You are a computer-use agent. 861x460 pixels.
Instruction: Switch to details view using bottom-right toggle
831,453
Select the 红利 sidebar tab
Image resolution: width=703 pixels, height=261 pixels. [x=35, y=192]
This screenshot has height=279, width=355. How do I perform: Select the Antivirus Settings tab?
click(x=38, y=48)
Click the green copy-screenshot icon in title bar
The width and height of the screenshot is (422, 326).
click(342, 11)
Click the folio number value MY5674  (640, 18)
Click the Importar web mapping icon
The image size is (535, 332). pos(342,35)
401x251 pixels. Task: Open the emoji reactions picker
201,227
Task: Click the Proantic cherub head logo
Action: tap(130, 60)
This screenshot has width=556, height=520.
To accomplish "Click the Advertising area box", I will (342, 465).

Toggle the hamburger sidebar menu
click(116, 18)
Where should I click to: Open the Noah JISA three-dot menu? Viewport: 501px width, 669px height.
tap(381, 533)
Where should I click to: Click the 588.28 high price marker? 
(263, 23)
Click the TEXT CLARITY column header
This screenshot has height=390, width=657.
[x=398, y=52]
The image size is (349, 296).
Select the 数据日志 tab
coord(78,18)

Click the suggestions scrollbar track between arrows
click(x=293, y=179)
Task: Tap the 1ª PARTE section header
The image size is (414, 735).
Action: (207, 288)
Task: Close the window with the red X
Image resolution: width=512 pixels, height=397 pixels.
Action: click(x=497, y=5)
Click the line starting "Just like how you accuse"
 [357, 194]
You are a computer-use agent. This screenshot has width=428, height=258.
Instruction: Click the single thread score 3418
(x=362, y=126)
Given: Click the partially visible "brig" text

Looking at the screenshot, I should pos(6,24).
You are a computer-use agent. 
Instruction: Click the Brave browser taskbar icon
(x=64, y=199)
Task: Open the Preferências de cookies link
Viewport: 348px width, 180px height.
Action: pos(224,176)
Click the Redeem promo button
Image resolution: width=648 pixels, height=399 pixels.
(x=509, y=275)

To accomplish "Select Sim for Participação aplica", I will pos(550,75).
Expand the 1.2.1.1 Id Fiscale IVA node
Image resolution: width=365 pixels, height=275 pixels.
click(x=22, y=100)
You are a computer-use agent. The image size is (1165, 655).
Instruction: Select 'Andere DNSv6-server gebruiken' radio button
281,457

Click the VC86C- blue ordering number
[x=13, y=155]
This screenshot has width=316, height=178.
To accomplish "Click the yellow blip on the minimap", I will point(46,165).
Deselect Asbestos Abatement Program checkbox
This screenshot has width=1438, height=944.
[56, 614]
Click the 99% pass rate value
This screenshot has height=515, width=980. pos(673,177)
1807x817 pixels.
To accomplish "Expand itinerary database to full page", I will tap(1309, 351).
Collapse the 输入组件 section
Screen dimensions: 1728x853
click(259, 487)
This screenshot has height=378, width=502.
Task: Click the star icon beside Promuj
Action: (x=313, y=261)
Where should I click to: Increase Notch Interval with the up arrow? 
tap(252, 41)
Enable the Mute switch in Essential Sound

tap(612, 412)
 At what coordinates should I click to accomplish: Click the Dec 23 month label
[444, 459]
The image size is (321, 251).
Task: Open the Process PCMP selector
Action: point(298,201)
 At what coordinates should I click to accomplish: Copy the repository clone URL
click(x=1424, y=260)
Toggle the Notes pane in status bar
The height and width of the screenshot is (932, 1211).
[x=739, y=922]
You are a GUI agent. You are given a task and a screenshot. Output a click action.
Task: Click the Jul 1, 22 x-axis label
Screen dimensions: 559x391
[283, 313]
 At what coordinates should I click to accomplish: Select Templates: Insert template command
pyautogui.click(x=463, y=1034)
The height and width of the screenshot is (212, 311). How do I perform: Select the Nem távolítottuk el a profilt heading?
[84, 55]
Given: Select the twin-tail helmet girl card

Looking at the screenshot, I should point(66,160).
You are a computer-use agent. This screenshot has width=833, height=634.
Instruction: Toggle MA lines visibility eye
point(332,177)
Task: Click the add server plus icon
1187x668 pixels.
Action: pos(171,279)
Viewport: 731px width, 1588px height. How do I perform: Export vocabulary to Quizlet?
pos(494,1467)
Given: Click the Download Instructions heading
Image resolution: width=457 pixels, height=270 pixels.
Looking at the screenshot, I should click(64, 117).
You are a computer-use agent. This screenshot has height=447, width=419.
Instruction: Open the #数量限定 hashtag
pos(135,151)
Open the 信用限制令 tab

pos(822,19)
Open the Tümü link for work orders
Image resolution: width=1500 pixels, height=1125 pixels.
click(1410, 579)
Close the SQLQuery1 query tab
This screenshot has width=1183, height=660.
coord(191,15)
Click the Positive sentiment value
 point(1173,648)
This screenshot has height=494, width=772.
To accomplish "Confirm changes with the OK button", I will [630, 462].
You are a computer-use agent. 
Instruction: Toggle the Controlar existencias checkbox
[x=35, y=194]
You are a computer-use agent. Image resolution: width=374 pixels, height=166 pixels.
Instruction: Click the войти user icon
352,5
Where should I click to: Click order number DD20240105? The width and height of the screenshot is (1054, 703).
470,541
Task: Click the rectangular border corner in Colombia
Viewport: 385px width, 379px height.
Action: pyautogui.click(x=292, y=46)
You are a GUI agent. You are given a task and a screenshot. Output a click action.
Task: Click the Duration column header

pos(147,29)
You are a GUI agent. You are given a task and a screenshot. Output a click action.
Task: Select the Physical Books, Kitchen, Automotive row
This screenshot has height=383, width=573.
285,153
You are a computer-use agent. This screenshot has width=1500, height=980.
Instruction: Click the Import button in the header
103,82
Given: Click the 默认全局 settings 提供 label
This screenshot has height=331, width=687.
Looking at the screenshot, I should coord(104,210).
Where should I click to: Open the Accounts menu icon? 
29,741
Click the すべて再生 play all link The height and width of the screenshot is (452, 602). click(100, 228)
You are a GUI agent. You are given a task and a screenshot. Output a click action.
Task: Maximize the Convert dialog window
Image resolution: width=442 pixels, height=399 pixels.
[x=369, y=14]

### [Task to complete]
Within the entries above, find every line where the string "window" occurs, and copy it.

### [Solution to the problem]
Task: Close the window with the red X
Task: Maximize the Convert dialog window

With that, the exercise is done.